*WHAT IS ASKED*
Continue the guide to GRE over IPsec tunnels from its last sentence.

*DOCUMENT EXCERPT*
------------------------

Step-by-step configuration guide for GRE over IPsec tunnels across three different network platforms. Built from a real lab deployment — no comparable multivendor guide exists in one place.
IPsec alone encrypts traffic but only between two endpoints — it cannot carry routing protocols (OSPF, BGP) or multicast. GRE alone tunnels arbitrary protocols but provides no encryption. GRE over IPsec combines both: GRE provides the flexible transport layer, IPsec provides the encryption wrapper.
This lab demonstrates a full mesh of GRE tunnels protected by IKEv2/IPsec between a Cisco IOS router, an OPNsense firewall, and a Palo Alto NGFW.

------------------------

*SOURCE DATA*
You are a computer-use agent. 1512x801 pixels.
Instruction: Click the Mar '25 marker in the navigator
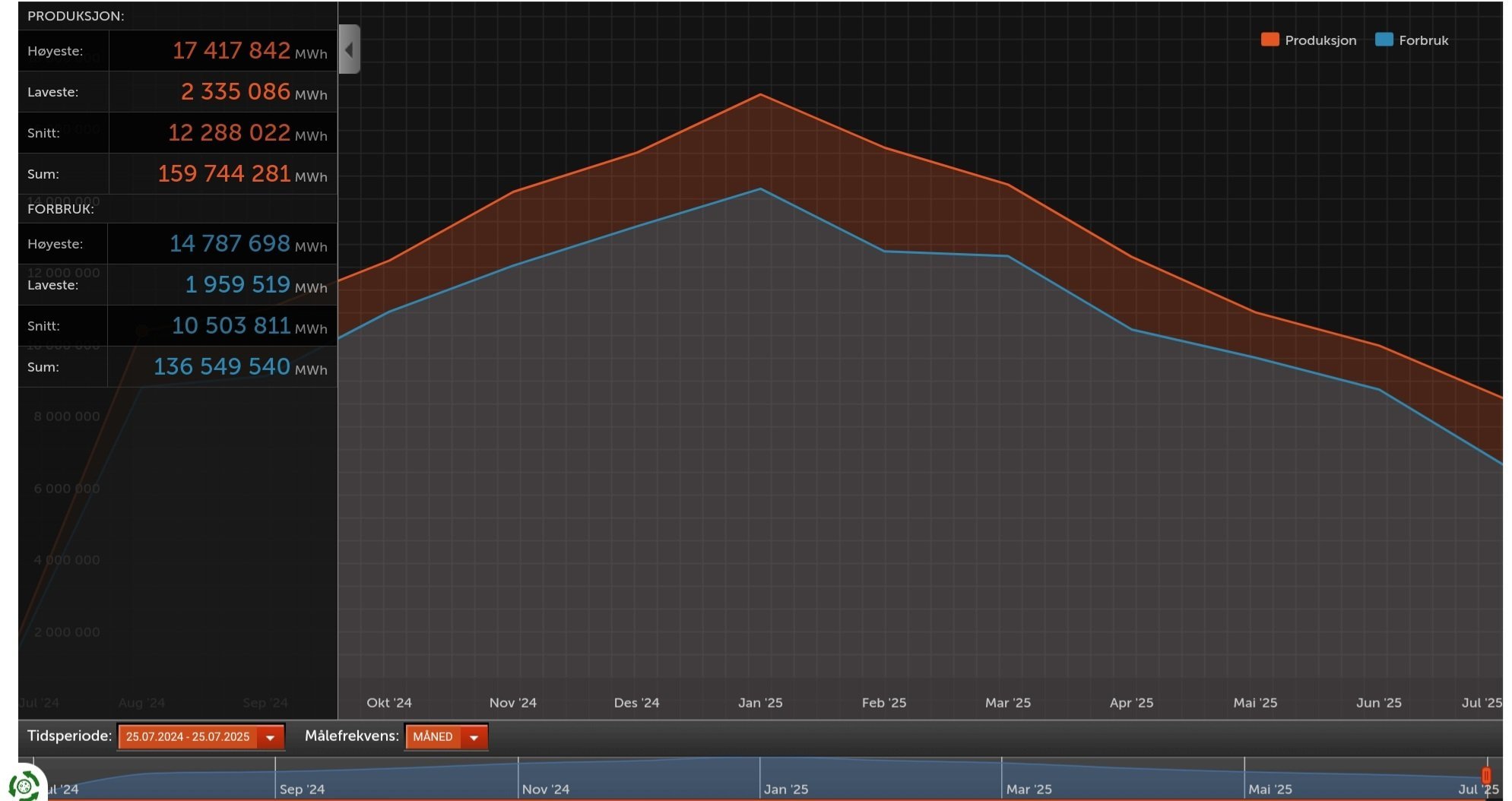click(1029, 789)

------------------------

*TASK RESPONSE*
| Device | Public IP | Tunnel to Cisco | Tunnel to OPNsense | Tunnel to Palo Alto |
|---|---|---|---|---|
| Cisco IOS | 198.51.100.87 |
— | 192.168.73.197/30 |
192.168.201.157/30 |
| OPNsense | 203.0.113.142 |
192.168.73.198/30 |
— | 192.168.144.29/30 |
| Palo Alto | 192.0.2.76 |
192.168.201.158/30 |
192.168.144.30/30 |
— |
| Parameter | Value |
|---|---|
| IKE Encryption | AES-256-GCM |
| PRF | SHA-384 |
| DH Group | Group 20 (NIST P-384) |
| Authentication | Pre-Shared Key |
| Identity type | FQDN |
| ESP Encryption | AES-256-GCM |
| PFS | Group 20 |
- Virtual or physical lab environment (GNS3 / EVE-NG / bare metal)
- Cisco IOS router with IKEv2 support
- OPNsense VM
- Palo Alto VM or physical device
- Routable public IPs between all three peers (or simulated WAN in the lab)
Cisco uses tunnel protection ipsec profile to bind IPsec to GRE tunnel interfaces. A single IKEv2 profile and IPsec profile covers both peers.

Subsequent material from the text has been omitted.